Negli ultimi anni sempre più famiglie decidono di seguire la strada dell’autosvezzamento – o per meglio dire dello svezzamento guidato dal bambino – per affrontare il percorso dell’alimentazione complementare. Ma l’autosvezzamento è possibile anche per un prematuro? Non ci sono indicazioni contrarie a riguardo, bisogna solo tenere presente che alcuni bambini, soprattutto se prematuri, potrebbero avere bisogno di più tempo per acquisire le competenze necessarie a questo tipo di alimentazione e a nutrirsi da soli, pertanto vanno maggiormente accompagnati; ad esempio andranno imboccati o sarà bene proporre loro consistenze meno impegnative (come del resto può accadere anche per lo svezzamento di alcuni bambini nati a termine).

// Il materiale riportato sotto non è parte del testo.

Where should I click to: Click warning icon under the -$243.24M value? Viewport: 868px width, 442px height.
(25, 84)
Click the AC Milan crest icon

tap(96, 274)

I tagli sicuri sono e rimangono fondamentali, assolutamente da conoscere quando parliamo di svezzamento e di bambini in età prescolare, indipendentemente dalla tipologia di svezzamento che si intende intraprendere.
Altra cosa molto importante è offrire un’ampia varietà di alimenti in grado di soddisfare l’apporto nutrizionale. L’invito è di evitare rigidità inutili e di assecondare anche le esigenze del piccolo, solo così lo svezzamento può dirsi veramente personalizzato per il bambino e per la famiglia.